SUPPLIED RECORDS -
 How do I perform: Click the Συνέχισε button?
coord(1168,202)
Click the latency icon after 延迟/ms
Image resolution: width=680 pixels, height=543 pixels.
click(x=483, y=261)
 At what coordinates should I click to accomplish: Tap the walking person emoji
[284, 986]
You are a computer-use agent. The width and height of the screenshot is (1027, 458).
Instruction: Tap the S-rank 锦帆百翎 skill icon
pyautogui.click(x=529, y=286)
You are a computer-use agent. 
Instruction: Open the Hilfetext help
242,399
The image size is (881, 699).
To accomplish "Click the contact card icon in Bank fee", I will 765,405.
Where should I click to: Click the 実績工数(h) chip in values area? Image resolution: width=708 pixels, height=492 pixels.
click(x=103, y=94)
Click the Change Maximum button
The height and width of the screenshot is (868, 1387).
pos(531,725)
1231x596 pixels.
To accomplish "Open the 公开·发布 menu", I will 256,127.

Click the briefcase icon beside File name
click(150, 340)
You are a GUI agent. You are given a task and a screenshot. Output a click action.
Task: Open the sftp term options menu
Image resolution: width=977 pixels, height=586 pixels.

ASSIGNMENT - Write out only what runs from the line holding "You are a GUI" through the last line of the records, exactly as shown.

WRITTEN ANSWER -
You are a GUI agent. You are given a task and a screenshot. Output a click action.
Task: Open the sftp term options menu
Image resolution: width=977 pixels, height=586 pixels.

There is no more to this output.